Contemporary applications and infrastructure software leave behind a tremendous volume of metric and log data. This aggregated “digital exhaust” is inscrutable to humans and difficult for computers to analyze, since it is vast, complex, and not explicitly structured.
This session will introduce the log processing domain and provide practical advice for analyzing log data with Apache Spark, including:
– how to impose a uniform structure on disparate log sources;
– machine-learning techniques to detect infrastructure failures automatically and characterize the text of log messages;
– best practices for tuning Spark, training models against structured data, and ingesting data from external sources like ElasticSearch; and
– a few relatively painless ways to visualize your results.
You’ll have a better understanding of the unique challenges posed by infrastructure log data after this session. You’ll also learn the most important lessons from our efforts both to develop analytic capabilities for an open-source log aggregation service and to evaluate these at enterprise scale.

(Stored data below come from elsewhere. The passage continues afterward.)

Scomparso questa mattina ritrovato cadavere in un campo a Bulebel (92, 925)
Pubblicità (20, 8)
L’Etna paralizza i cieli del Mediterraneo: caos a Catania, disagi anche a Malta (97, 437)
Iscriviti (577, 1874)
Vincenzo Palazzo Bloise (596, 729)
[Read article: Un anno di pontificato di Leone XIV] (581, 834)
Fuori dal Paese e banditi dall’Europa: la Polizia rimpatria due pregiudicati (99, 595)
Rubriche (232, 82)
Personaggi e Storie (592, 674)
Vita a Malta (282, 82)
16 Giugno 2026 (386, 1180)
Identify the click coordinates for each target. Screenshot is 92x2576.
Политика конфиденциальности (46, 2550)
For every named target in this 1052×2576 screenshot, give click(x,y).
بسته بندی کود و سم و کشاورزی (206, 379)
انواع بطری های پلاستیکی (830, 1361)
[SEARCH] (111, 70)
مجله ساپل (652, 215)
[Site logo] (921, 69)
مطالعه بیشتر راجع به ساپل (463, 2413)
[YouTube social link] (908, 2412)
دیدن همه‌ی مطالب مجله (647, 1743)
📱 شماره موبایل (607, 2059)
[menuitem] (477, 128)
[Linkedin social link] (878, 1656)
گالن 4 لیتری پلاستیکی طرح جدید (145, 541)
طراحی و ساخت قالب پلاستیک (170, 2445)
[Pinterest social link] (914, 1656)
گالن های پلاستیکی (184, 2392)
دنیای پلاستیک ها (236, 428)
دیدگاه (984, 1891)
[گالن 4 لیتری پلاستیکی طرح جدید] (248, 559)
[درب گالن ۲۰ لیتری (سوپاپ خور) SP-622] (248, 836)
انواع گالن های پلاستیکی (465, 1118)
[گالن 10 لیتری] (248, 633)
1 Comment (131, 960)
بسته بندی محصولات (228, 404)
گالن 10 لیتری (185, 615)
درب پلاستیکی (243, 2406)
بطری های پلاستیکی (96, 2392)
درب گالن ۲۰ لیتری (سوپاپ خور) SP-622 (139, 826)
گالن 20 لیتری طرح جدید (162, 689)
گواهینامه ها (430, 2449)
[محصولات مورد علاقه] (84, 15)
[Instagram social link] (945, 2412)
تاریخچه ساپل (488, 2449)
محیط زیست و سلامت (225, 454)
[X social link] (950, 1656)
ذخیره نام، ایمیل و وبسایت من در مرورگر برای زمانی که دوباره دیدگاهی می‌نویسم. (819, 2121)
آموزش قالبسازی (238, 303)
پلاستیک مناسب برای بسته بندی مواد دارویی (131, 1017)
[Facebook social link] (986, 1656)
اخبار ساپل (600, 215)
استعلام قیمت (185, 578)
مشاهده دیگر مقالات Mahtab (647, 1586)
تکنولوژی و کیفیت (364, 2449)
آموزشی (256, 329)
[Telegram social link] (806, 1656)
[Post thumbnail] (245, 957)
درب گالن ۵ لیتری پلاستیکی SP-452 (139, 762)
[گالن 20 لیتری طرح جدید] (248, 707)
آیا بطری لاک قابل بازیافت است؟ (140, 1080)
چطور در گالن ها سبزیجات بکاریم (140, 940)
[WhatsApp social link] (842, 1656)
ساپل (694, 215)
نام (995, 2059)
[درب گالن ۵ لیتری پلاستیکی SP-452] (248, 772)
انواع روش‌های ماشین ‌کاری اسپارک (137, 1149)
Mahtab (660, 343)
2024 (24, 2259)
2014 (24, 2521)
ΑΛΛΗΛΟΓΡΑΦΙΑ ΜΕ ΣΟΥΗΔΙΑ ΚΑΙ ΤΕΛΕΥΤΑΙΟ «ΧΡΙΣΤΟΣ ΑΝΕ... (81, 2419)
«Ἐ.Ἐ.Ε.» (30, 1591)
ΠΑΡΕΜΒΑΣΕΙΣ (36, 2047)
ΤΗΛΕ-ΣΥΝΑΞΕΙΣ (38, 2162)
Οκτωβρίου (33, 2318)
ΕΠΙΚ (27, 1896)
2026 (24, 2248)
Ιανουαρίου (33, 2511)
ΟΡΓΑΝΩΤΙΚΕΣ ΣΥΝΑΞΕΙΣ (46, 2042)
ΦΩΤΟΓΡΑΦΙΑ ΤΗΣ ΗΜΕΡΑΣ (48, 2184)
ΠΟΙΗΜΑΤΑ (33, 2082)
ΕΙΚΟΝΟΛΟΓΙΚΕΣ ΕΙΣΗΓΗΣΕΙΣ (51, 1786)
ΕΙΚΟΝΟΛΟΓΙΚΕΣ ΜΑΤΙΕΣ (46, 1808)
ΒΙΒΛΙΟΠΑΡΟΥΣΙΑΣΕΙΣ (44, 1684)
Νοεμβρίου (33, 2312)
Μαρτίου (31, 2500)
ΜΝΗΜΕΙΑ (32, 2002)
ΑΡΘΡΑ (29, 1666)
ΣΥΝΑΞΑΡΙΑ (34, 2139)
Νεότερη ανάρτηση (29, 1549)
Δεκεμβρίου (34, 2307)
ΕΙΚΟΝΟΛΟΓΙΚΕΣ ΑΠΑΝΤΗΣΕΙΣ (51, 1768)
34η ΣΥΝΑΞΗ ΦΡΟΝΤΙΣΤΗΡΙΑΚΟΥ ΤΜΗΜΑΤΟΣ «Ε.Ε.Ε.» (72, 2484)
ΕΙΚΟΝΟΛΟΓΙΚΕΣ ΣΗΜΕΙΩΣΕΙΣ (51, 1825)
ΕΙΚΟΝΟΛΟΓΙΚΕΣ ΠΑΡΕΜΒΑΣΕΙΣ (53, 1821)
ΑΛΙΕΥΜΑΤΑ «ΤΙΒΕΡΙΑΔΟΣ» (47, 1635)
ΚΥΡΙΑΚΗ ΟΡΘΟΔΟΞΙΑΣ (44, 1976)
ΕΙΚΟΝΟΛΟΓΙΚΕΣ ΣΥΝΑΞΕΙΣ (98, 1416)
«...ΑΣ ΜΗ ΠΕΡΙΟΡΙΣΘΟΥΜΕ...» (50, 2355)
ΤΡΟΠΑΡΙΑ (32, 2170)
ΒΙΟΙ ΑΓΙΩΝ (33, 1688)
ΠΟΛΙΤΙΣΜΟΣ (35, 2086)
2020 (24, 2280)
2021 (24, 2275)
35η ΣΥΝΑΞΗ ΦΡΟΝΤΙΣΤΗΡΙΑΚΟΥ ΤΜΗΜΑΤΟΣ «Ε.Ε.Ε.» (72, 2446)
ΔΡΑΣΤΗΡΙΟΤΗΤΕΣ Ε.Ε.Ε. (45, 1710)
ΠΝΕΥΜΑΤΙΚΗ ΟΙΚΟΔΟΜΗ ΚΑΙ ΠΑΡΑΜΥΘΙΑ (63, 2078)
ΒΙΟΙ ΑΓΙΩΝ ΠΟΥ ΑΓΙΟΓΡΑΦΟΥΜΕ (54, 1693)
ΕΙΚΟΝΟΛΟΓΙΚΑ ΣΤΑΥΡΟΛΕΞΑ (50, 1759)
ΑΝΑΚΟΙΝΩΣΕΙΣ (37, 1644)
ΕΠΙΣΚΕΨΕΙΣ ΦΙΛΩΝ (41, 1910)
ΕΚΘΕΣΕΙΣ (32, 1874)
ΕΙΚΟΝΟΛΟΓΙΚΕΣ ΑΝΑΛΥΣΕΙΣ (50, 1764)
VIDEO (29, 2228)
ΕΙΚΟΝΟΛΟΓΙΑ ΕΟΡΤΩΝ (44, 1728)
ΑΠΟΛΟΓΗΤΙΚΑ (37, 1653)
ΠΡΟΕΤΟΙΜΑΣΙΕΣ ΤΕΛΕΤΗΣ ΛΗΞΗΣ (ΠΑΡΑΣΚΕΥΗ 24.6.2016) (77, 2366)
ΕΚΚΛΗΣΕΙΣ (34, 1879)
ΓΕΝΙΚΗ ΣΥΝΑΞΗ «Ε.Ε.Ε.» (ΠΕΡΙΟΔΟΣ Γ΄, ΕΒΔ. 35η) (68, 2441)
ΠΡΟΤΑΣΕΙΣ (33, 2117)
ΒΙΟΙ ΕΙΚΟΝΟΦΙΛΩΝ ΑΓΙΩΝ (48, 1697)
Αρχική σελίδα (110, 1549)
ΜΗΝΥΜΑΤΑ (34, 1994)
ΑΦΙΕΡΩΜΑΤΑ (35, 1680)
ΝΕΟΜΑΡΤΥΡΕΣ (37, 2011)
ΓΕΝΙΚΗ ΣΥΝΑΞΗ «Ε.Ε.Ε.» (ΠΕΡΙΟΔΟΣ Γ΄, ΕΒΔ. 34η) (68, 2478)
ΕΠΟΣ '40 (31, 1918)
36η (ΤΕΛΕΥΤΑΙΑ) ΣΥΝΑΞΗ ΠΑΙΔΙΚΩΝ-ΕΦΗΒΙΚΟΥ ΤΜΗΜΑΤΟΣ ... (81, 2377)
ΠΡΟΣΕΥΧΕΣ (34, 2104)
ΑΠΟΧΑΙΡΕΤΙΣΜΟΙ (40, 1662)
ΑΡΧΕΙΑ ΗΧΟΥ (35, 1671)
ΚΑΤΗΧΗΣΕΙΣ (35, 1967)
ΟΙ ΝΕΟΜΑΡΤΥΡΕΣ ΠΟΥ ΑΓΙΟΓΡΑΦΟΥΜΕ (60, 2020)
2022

William Benton is passionate about making it easier for machine learning practitioners to benefit from advanced infrastructure and making it possible for organizations to manage machine learning systems. His recent roles have included defining product strategy and professional services offerings related to data science and machine learning, leading teams of data scientists and engineers, and contributing to many open source communities related to data, ML, and distributed systems. Will was an early advocate of building machine learning systems on Kubernetes and developed and popularized the “intelligent applications” idiom for machine learning systems in the cloud. He has also conducted research and development related to static program analysis, language runtimes, cluster configuration management, and music technology.